The grey langur (semonopithecus entellus – ‘alu vandura’ in Sinhala) on the Rs. 45 stamp is largely and fairly terrestrial. Grey with a black face, it belongs to the order of primates in Mammalia class. It is mostly found in the dry zone and feeds on leaves, fruit, seeds and flowers.

Seen in medium to large groups, they sleep on branches during the night, usually with one dominant male.

The Rs. 15 stamp features the ‘aliya’ – the Sri Lankan elephant (elephas maximus maximus) belonging to the order Proboscide. The male is larger than the female and an adult male’s height is around nine feet six inches. They are herbivores and eat grasses, leaves, bark and fruit.

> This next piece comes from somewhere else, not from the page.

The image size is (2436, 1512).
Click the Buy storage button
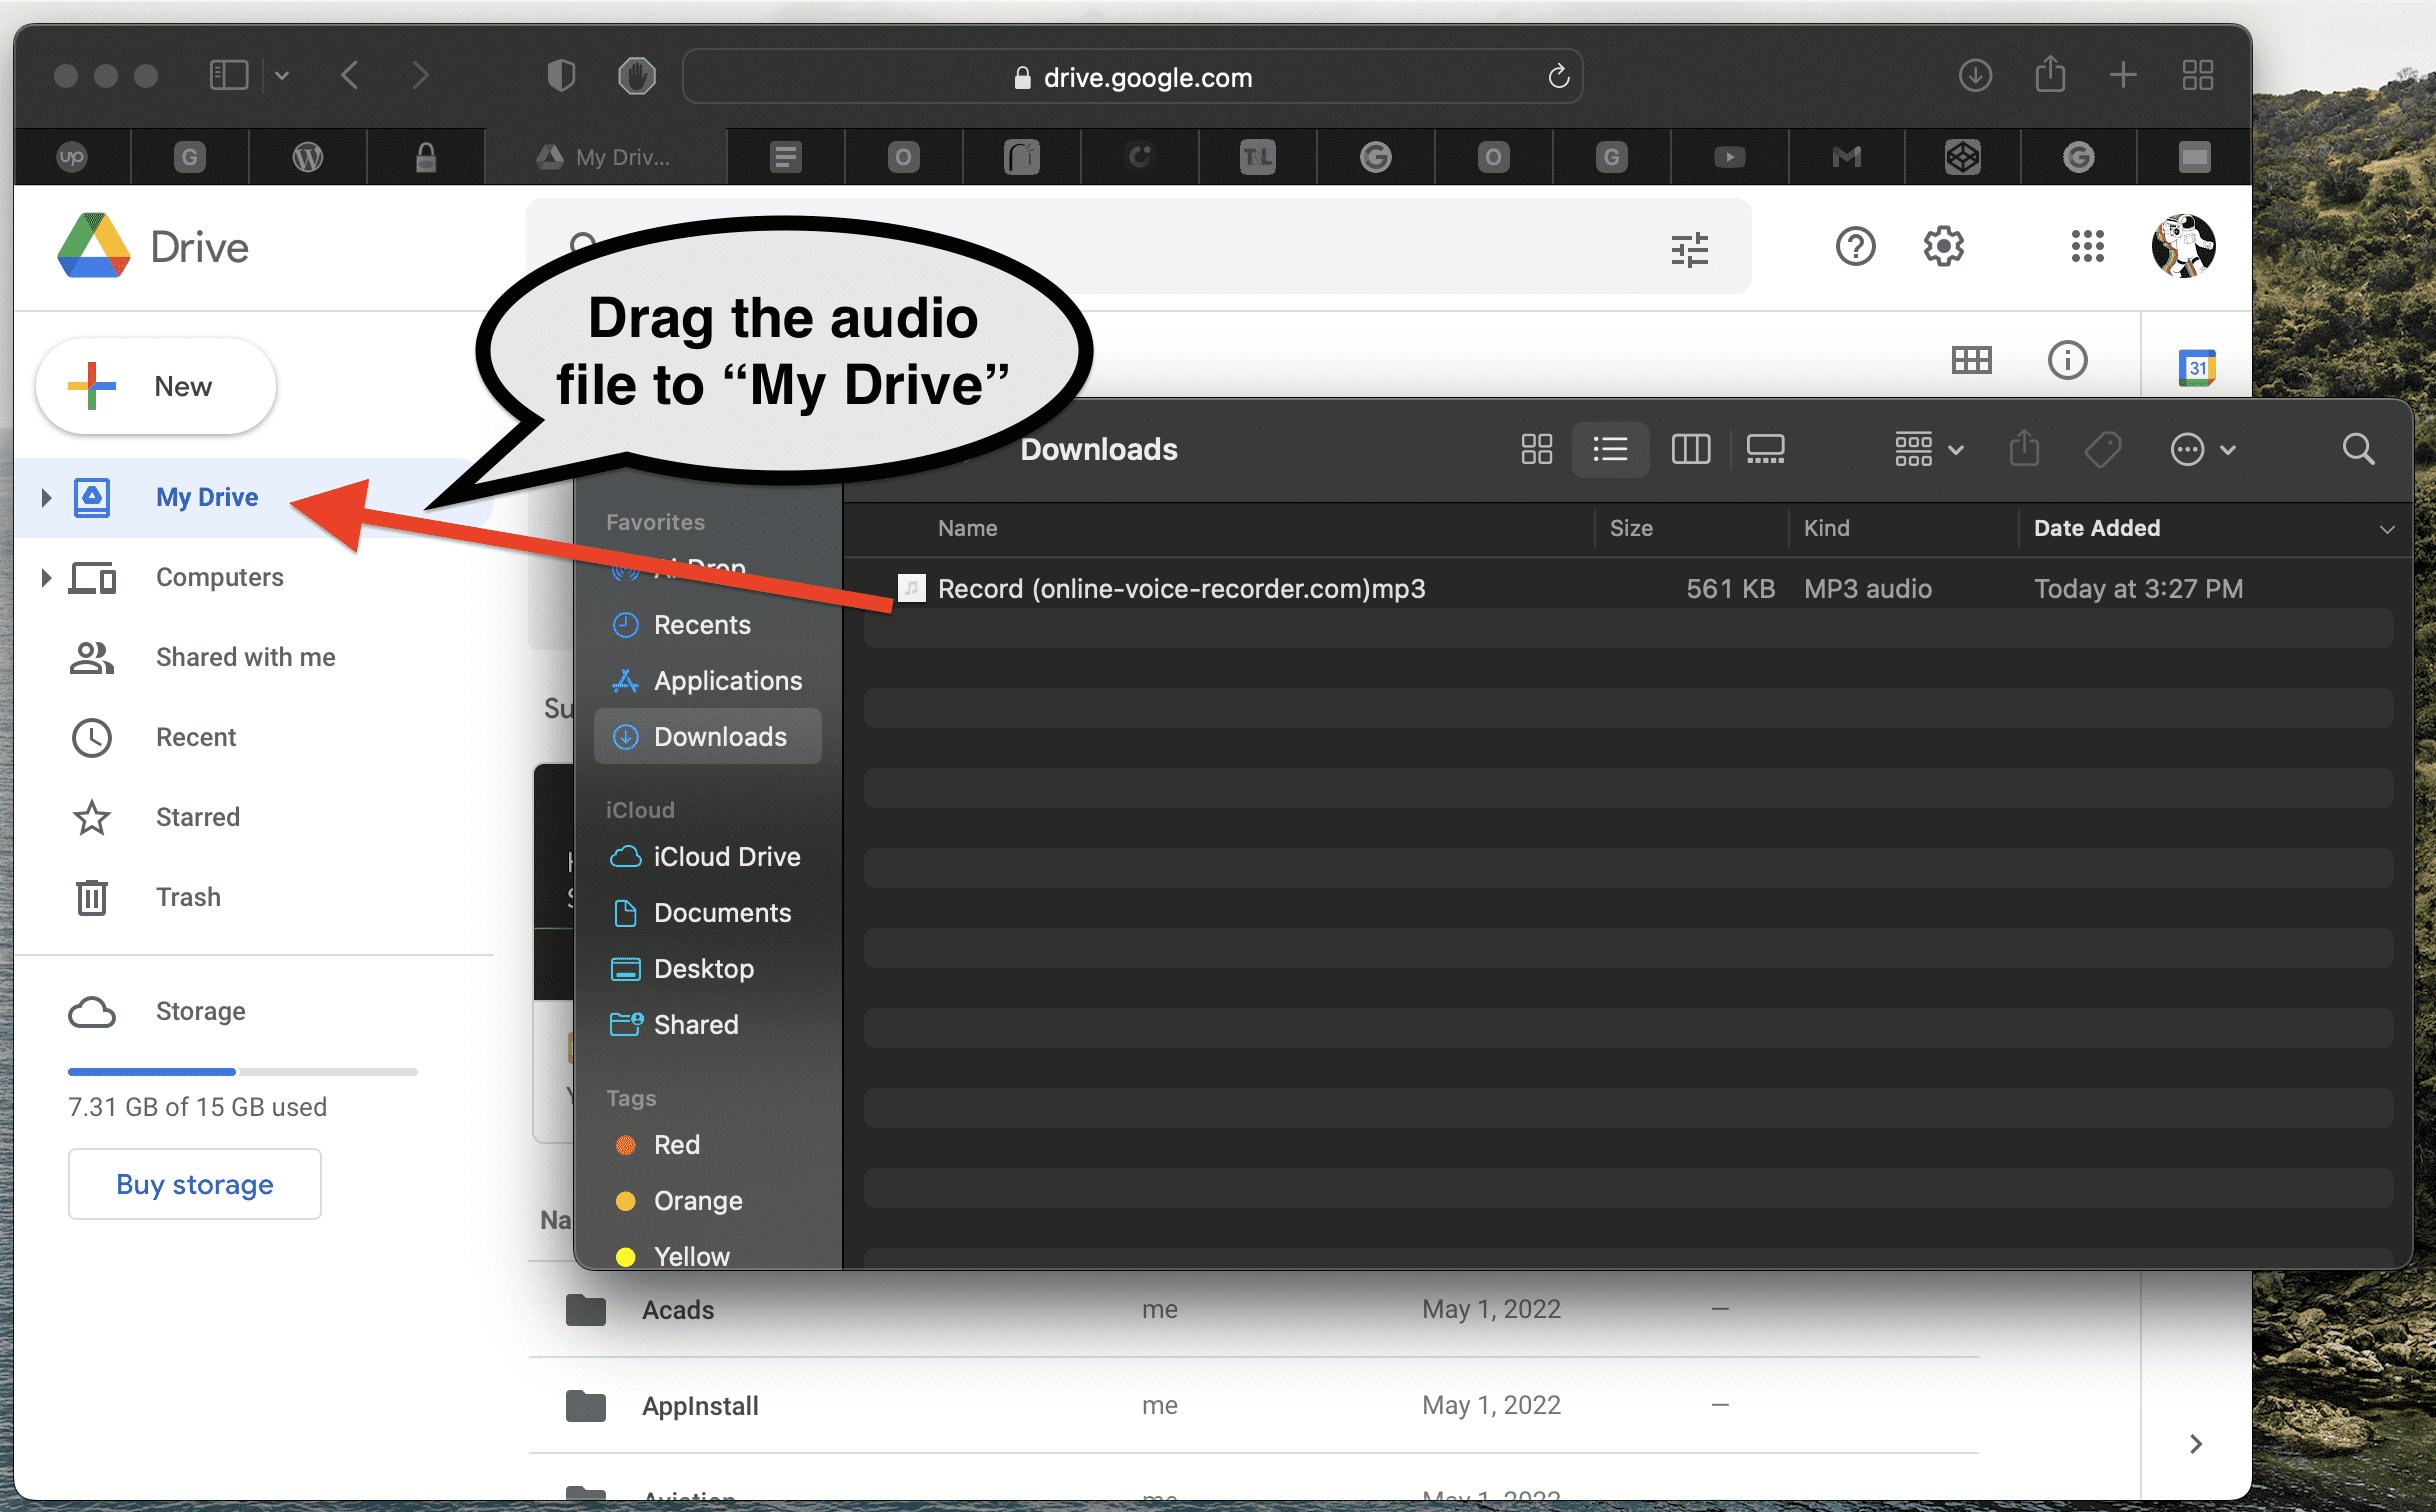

They rest during midday after a good feed in the morning. The gestation period is 23 months. The lifespan is around 60 years.

Udawalawe also boasts the elephant transit home set up by the Department of Wildlife Conservation in October 1995.

It provides shelter to destitute, wounded or motherless baby elephants who get shelter, food and security until they are released to the jungle. Udawalawe is an important habitat for water birds as well.

Around Udawalawe, there are several ancient places of religious and cultural value like Veheragaolla and Veheramankada.

Among the ancient villages in the area are Muwanpelessa and Seenuggala, and several tanks have also been found.